GIVEN TASK
Copy out every line of the material below word for word, changing nothing.

═════ EXERCISE MATERIALS ═════

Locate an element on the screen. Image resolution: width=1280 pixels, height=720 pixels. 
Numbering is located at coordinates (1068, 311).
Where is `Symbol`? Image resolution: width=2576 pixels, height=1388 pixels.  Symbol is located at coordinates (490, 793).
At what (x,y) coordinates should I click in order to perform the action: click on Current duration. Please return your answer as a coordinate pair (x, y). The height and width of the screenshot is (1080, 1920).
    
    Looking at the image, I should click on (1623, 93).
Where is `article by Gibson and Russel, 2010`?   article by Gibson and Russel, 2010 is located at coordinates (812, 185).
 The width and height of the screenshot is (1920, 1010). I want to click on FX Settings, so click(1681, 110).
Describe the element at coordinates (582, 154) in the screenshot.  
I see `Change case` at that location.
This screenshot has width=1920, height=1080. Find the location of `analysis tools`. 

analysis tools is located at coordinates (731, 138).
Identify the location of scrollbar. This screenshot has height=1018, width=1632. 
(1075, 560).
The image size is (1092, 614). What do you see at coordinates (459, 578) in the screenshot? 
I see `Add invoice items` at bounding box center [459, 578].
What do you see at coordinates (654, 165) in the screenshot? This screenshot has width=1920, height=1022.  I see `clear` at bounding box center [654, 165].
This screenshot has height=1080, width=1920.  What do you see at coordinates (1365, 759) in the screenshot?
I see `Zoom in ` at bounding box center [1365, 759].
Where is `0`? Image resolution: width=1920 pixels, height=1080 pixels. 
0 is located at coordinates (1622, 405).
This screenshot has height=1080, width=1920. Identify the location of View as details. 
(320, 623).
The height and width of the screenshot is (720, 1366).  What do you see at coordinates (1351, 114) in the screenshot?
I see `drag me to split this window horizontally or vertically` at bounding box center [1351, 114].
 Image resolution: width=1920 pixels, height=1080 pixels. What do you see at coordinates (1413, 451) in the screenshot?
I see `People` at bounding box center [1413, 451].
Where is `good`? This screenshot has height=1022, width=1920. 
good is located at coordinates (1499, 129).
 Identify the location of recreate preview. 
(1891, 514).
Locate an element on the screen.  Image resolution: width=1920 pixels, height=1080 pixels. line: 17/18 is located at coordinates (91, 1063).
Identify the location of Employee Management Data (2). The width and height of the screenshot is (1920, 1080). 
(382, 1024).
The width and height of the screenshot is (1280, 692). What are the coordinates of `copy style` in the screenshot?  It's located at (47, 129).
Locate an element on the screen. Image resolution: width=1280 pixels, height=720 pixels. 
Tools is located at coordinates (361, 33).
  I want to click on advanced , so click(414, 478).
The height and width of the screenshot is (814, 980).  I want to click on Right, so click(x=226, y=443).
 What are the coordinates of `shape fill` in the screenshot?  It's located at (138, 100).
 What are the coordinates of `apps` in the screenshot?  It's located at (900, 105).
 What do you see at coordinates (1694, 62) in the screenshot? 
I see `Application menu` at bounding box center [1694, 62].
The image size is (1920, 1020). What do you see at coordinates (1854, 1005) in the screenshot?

═════

WRITTEN ANSWER
Locate an element on the screen. Image resolution: width=1280 pixels, height=720 pixels. 
Numbering is located at coordinates (1068, 311).
Where is `Symbol`? Image resolution: width=2576 pixels, height=1388 pixels.  Symbol is located at coordinates (490, 793).
At what (x,y) coordinates should I click in order to perform the action: click on Current duration. Please return your answer as a coordinate pair (x, y). The height and width of the screenshot is (1080, 1920).
    
    Looking at the image, I should click on (1623, 93).
Where is `article by Gibson and Russel, 2010`?   article by Gibson and Russel, 2010 is located at coordinates (812, 185).
 The width and height of the screenshot is (1920, 1010). I want to click on FX Settings, so click(1681, 110).
Describe the element at coordinates (582, 154) in the screenshot.  
I see `Change case` at that location.
This screenshot has width=1920, height=1080. Find the location of `analysis tools`. 

analysis tools is located at coordinates (731, 138).
Identify the location of scrollbar. This screenshot has height=1018, width=1632. 
(1075, 560).
The image size is (1092, 614). What do you see at coordinates (459, 578) in the screenshot? 
I see `Add invoice items` at bounding box center [459, 578].
What do you see at coordinates (654, 165) in the screenshot? This screenshot has width=1920, height=1022.  I see `clear` at bounding box center [654, 165].
This screenshot has height=1080, width=1920.  What do you see at coordinates (1365, 759) in the screenshot?
I see `Zoom in ` at bounding box center [1365, 759].
Where is `0`? Image resolution: width=1920 pixels, height=1080 pixels. 
0 is located at coordinates (1622, 405).
This screenshot has height=1080, width=1920. Identify the location of View as details. 
(320, 623).
The height and width of the screenshot is (720, 1366).  What do you see at coordinates (1351, 114) in the screenshot?
I see `drag me to split this window horizontally or vertically` at bounding box center [1351, 114].
 Image resolution: width=1920 pixels, height=1080 pixels. What do you see at coordinates (1413, 451) in the screenshot?
I see `People` at bounding box center [1413, 451].
Where is `good`? This screenshot has height=1022, width=1920. 
good is located at coordinates (1499, 129).
 Identify the location of recreate preview. 
(1891, 514).
Locate an element on the screen.  Image resolution: width=1920 pixels, height=1080 pixels. line: 17/18 is located at coordinates (91, 1063).
Identify the location of Employee Management Data (2). The width and height of the screenshot is (1920, 1080). 
(382, 1024).
The width and height of the screenshot is (1280, 692). What are the coordinates of `copy style` in the screenshot?  It's located at (47, 129).
Locate an element on the screen. Image resolution: width=1280 pixels, height=720 pixels. 
Tools is located at coordinates (361, 33).
  I want to click on advanced , so click(414, 478).
The height and width of the screenshot is (814, 980).  I want to click on Right, so click(x=226, y=443).
 What are the coordinates of `shape fill` in the screenshot?  It's located at (138, 100).
 What are the coordinates of `apps` in the screenshot?  It's located at (900, 105).
 What do you see at coordinates (1694, 62) in the screenshot? 
I see `Application menu` at bounding box center [1694, 62].
The image size is (1920, 1020). What do you see at coordinates (1854, 1005) in the screenshot?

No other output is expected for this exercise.